Emil Baer Fetzer (January 4, 1916 – November 2, 2009) was an American architect and the head architect of the Church of Jesus Christ of Latter-day Saints (LDS Church) from 1965 to his retirement in 1986.

Architectural training
Fetzer received a degree in architecture from the University of Southern California in 1943. He then went to work for the architectural firm of Fetzer and Fetzer in Salt Lake City, Utah, which included his father John Fetzer, Sr. and his uncle Henry. Some of his first works were Brockbank Junior High in Magna, Utah, and Union High School in Roosevelt, Utah. On the campus of Brigham Young University he designed the Smoot administration building and the Spencer W. Kimball Tower.

Church architect

Temples
In 1965, Fetzer was appointed as the architect of the LDS Church by David O. McKay. He was the architect for LDS Church temples on five continents. His temples outside the U.S. include the Mexico City Mexico Temple, Sao Paulo Brazil Temple,  Santiago Chile Temple, Freiberg Germany Temple, Sydney Australia Temple, and the Tokyo Japan Temple. In Oceania, he designed the Nuku'alofa Tonga Temple and was the initial architect on the Papeete Tahiti Temple. He was also involved with the planning for the first Apia Samoa Temple. He was influenced in his design of the Mexico City Mexico Temple by ancient Mayan temples.

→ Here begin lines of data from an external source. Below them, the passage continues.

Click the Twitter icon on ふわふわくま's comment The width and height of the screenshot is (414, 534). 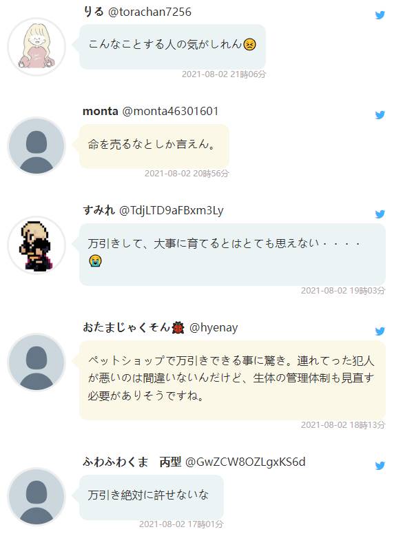pos(380,466)
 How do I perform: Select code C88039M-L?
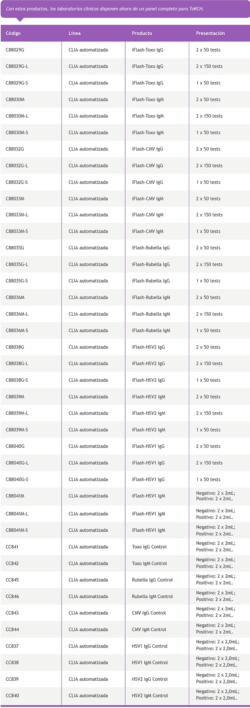coord(17,413)
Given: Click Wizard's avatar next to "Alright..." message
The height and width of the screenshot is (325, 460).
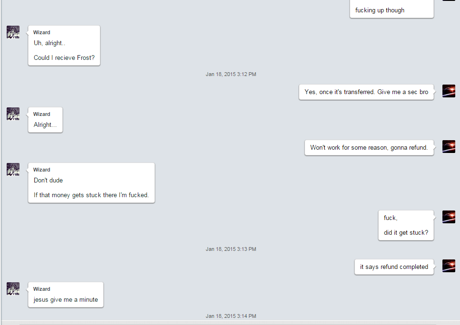Looking at the screenshot, I should click(x=13, y=114).
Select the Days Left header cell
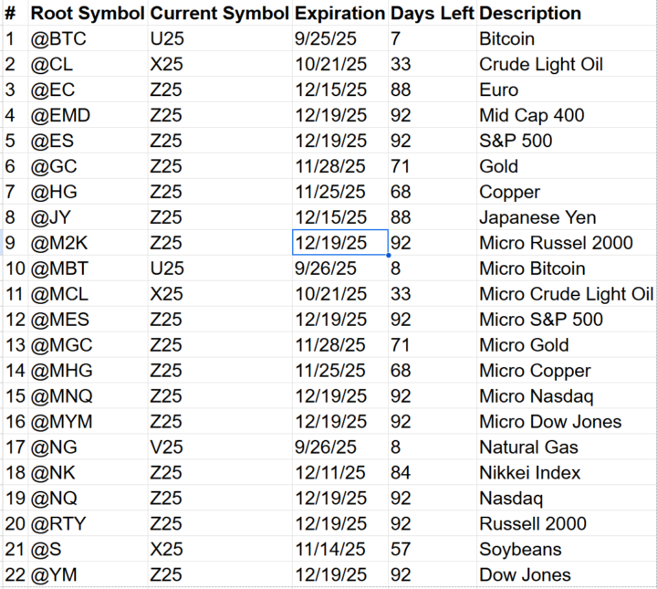This screenshot has height=589, width=657. (x=432, y=13)
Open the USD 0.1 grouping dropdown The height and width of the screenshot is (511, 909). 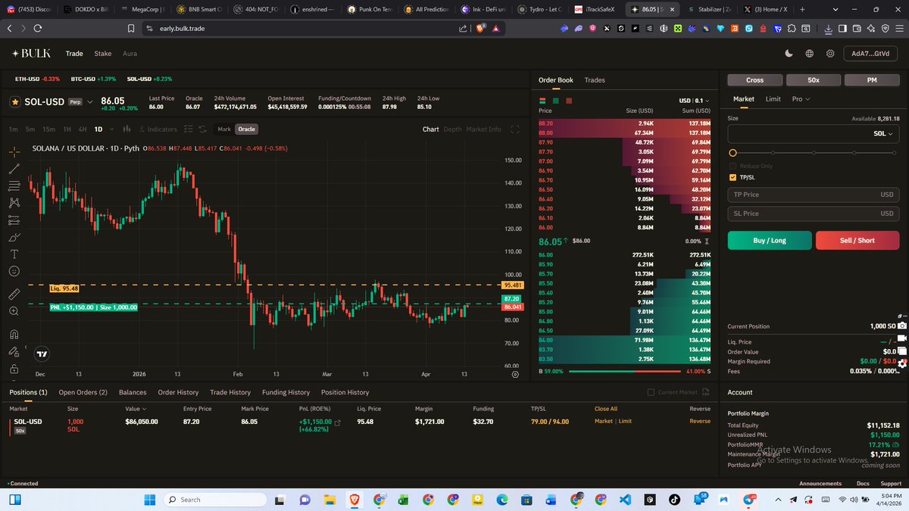[696, 101]
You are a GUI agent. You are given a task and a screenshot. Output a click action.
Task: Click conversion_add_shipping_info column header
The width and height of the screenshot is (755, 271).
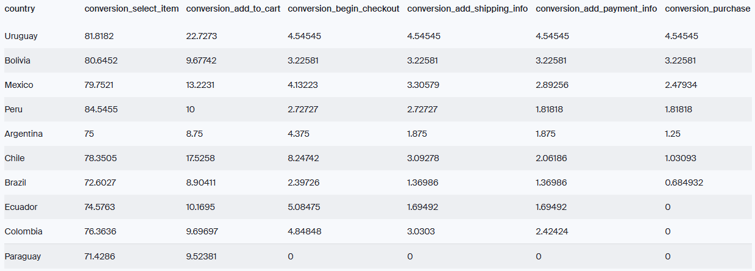coord(467,9)
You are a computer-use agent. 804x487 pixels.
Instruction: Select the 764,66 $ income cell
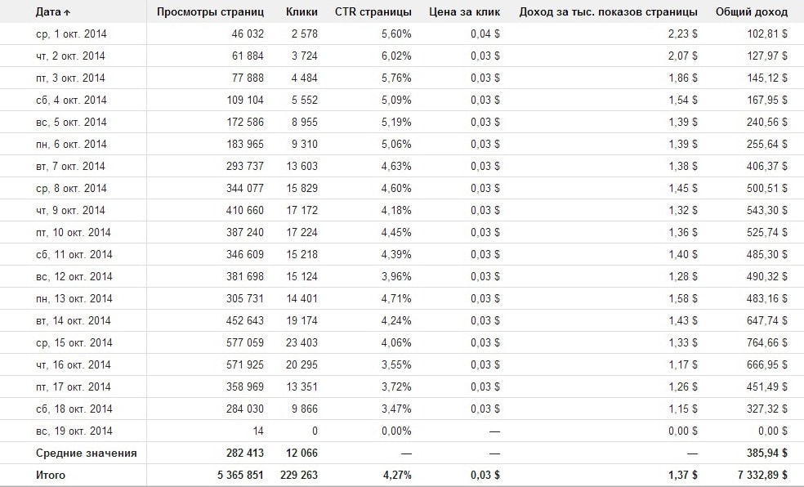click(762, 342)
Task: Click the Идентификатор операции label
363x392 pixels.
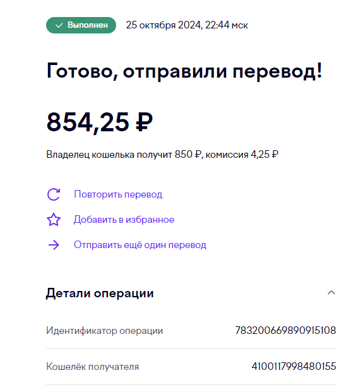Action: coord(105,331)
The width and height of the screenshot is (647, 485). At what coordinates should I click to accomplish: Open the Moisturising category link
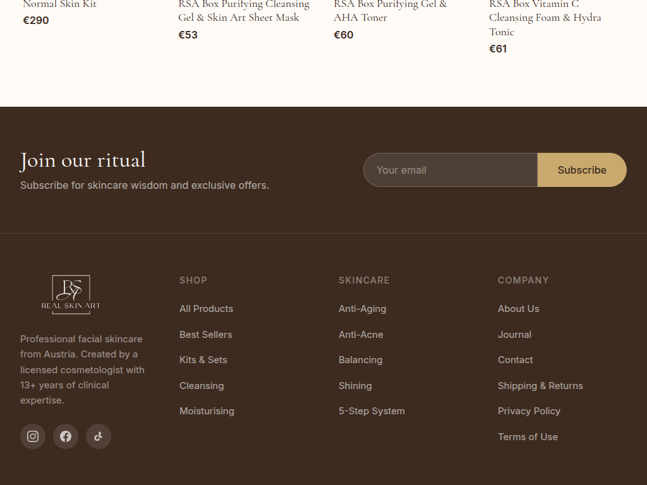207,411
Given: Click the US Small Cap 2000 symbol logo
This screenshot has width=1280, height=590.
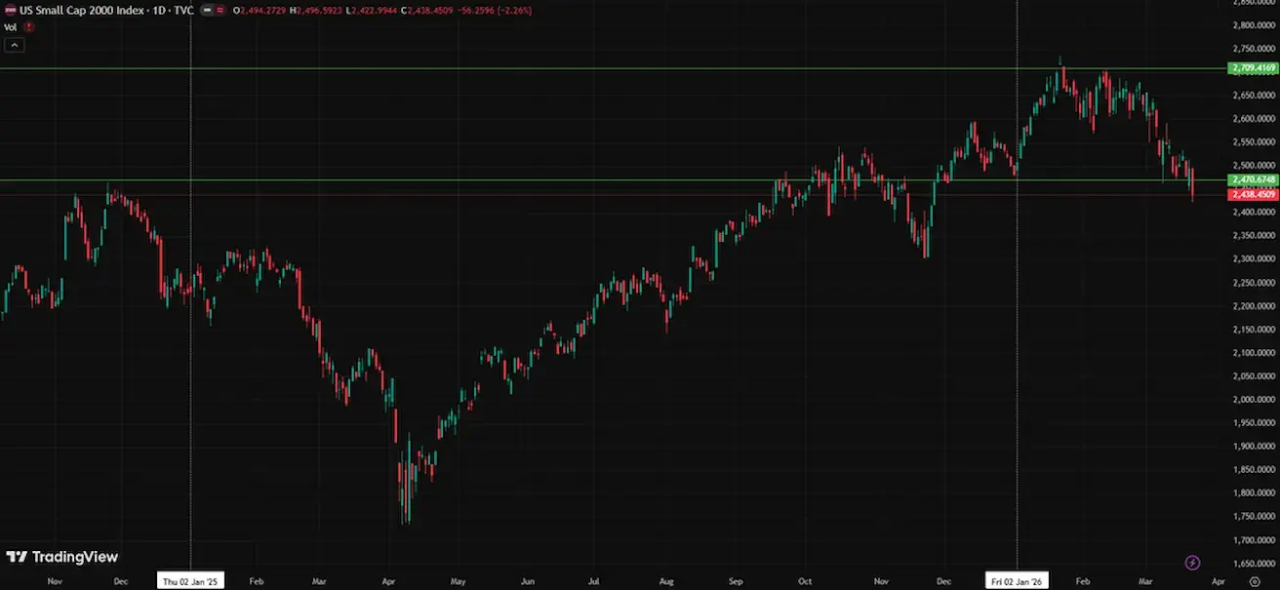Looking at the screenshot, I should [11, 9].
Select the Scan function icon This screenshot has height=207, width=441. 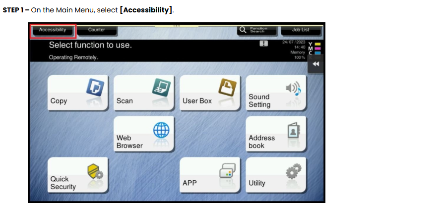point(161,87)
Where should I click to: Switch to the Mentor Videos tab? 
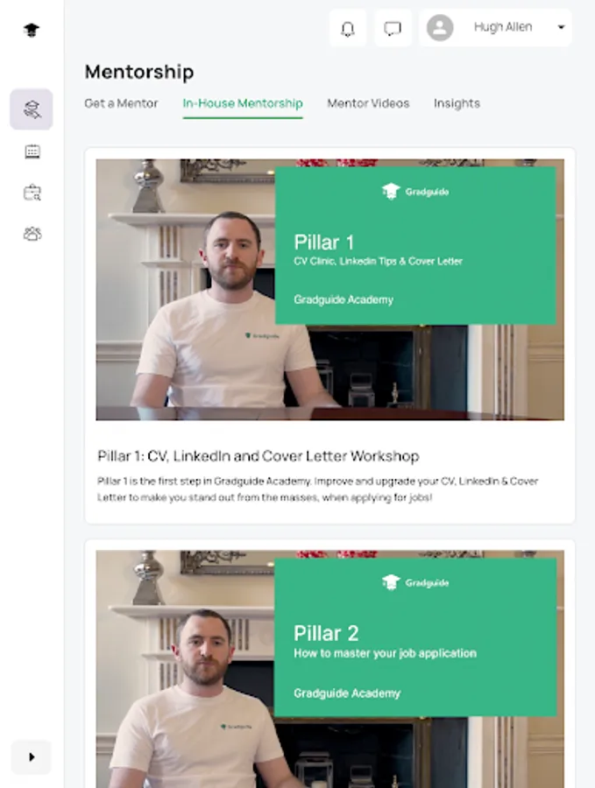(368, 103)
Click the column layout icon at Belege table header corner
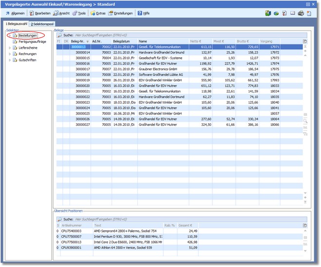Image resolution: width=321 pixels, height=267 pixels. click(x=305, y=41)
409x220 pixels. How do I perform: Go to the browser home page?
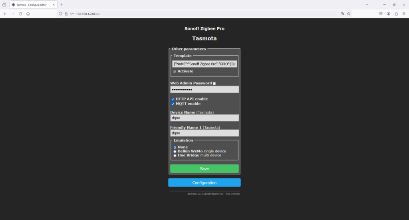pyautogui.click(x=28, y=14)
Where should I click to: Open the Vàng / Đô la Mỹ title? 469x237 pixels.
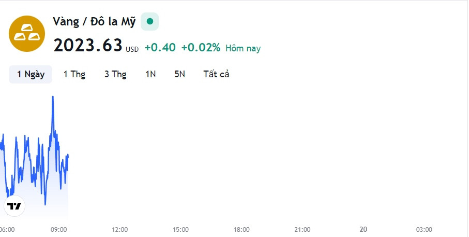click(x=94, y=22)
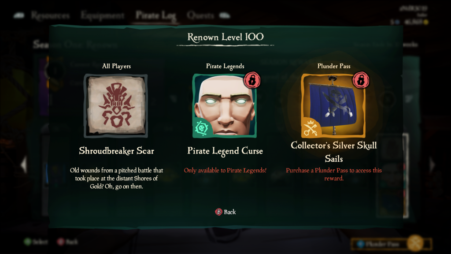451x254 pixels.
Task: Open the Resources tab
Action: (50, 15)
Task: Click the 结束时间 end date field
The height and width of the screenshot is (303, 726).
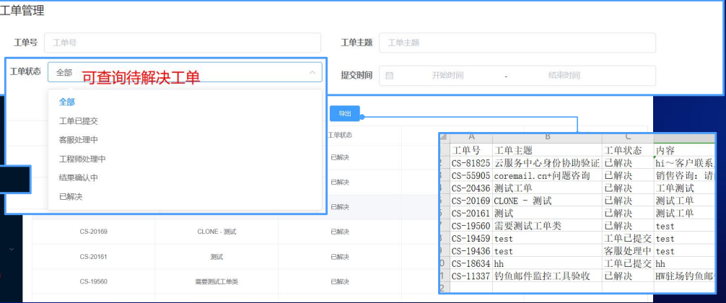Action: [564, 76]
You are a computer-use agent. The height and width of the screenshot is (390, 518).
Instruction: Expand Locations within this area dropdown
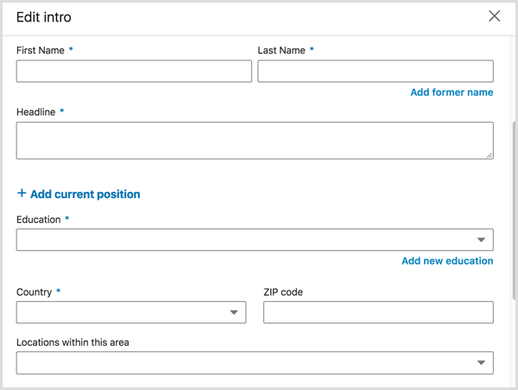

In the U.S., he designed the Atlanta Georgia Temple, Jordan River Utah Temple, Provo Utah Temple, Ogden Utah Temple, and Seattle Washington Temple. He was the general supervising architect for the Washington DC Temple. Fetzer also designed the building that houses the Manhattan New York Temple, although the temple itself and spire were constructed 18 years after his retirement.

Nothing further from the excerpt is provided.